Erfpachtovereenkomsten worden veel gebruikt.

Dit was in het verleden 27 jaar. Deze minimumtermijn is nu verlaagd naar 15 jaar. 

Toegang tot niet-gebruikte percelen

De toegang tot een privaat domein was in het verleden strafbaar. Nu mogen derden onbebouwde percelen betreden. De enige voorwaarde is dat je geen hinder veroorzaakt. Een eigenaar kan de toegang echter steeds weigeren maar moet uitdrukkelijk afficheren het terrein niet te betreden. 

Ladderrecht

Dit recht bepaalt welke werken je mag doen op het perceel van je buur. Voor het eerst kan je nu ook bouwwerken aan je woning vanop het perceel van je gebuur uitvoeren voor zover dit niet van op je eigen perceel mogelijk is en indien je gebuur zich hiertegen niet verzet bij de Vrederechter. 

Vruchtgebruik

Een gekende discussie is deze tussen vruchtgebruiker en naakte eigenaar voor wie opdraait voor de grote herstellingen. Tot nu was dat altijd de naakte eigenaar. Vanaf nu moet ook de vruchtgebruiker een deel van ingrijpende herstellingen op zich nemen afhankelijk van de waarde van zijn vruchtgebruik. 

Mede-eigendom

De partners van een niet-gehuwd koppel, die samen een bouwgrond kochten, konden tot nu na het einde van hun relatie de verkoop van de grond niet vorderen om de opbrengst te verdelen. Nu is dat wel mogelijk. 

Mandeligheid

Dit is een vorm van gebonden mede-eigendom; voorbeeld een afscheidingsmuur, een gemene muur, een haag, een pad, een gemene afsluiting etc.

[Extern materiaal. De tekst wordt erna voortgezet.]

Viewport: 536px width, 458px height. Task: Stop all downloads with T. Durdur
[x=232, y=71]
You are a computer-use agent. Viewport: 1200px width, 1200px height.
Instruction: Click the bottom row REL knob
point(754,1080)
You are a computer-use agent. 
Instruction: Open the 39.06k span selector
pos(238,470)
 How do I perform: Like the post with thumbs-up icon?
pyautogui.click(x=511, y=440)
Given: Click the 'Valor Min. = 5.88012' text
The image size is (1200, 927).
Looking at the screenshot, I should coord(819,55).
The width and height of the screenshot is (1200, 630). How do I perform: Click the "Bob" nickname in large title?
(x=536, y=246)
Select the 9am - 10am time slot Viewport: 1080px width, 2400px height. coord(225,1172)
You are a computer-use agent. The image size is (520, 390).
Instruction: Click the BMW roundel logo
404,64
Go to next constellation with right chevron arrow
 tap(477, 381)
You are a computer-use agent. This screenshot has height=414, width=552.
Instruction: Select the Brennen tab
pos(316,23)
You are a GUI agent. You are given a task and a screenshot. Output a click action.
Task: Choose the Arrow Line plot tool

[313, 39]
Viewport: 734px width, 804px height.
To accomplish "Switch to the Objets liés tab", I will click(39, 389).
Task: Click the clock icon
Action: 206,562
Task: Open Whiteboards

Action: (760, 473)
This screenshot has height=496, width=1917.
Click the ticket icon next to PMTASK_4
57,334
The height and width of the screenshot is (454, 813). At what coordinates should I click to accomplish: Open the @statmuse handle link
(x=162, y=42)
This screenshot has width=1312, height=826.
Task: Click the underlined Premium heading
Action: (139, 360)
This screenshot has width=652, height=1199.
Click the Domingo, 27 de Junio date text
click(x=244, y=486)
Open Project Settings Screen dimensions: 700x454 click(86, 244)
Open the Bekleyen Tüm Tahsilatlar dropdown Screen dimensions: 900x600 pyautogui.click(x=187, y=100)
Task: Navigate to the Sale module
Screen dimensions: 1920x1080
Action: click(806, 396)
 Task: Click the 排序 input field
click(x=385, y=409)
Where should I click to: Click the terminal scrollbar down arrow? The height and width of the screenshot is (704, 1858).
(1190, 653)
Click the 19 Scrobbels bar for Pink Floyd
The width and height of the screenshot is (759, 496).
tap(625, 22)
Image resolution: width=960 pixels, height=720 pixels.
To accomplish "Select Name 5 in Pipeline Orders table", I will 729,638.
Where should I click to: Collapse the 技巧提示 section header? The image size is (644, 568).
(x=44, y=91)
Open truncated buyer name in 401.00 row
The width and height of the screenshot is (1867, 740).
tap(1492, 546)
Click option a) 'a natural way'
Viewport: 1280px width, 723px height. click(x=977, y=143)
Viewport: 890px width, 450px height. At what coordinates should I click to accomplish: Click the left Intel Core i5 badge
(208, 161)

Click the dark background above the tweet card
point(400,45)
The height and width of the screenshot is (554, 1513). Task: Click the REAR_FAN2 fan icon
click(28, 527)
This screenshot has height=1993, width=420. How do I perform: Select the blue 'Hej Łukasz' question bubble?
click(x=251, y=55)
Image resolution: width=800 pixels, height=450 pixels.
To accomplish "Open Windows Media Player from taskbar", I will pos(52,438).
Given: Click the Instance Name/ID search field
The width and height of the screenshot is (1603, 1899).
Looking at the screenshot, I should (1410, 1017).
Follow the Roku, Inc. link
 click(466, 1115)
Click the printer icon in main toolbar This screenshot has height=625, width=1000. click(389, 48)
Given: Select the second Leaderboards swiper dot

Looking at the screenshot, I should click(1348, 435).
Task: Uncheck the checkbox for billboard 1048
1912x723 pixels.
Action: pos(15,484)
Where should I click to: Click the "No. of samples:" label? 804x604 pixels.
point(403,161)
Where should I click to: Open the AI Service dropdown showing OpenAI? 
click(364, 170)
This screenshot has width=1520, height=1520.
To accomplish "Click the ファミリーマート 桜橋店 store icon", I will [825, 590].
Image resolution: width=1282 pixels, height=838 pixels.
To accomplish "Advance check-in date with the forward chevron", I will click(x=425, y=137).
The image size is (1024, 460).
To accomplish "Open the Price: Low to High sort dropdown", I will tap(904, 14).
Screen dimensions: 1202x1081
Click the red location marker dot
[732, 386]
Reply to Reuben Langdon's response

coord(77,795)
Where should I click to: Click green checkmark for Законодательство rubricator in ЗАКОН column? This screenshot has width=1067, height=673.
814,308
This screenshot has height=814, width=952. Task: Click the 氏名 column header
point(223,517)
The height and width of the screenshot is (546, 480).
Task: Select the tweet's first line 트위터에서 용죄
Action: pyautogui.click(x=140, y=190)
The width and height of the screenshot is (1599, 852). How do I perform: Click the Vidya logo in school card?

De afsluitingen langs en op de perceelsgrens worden geacht gemeen te zijn.

De kosten dienen proportioneel te gebeuren. Er zijn wel uitzonderingen. 

Omvang van de grondeigendom

De eigendom van een grond heeft zowel een horizontale als een verticale omvang. De horizontale omvang reikt net als in het verleden tot aan de perceelsgrens.

De verticale omvang daarentegen is niet meer zoals in het verleden een ongelimiteerde denkbeeldige zone boven en onder het grondoppervlak. Het nieuw artikel bepaalt voortaan dat het eigendomsrecht op de grond zich enkel uitstrekt tot een hoogte boven of diepte onder de grond die voor de eigenaar nuttig kan zijn voor de uitoefening van zijn bevoegdheden.

Voorbeeld : Een eigenaar kan zich niet verzetten tegen een gebruik door een derde op een hoogte of een diepte waarop de actuele eigenaar, gelet op de bestemming en de toestand van de grond, redelijkerwijze geen gebruiksbevoegdheid zou kunnen uitoefenen.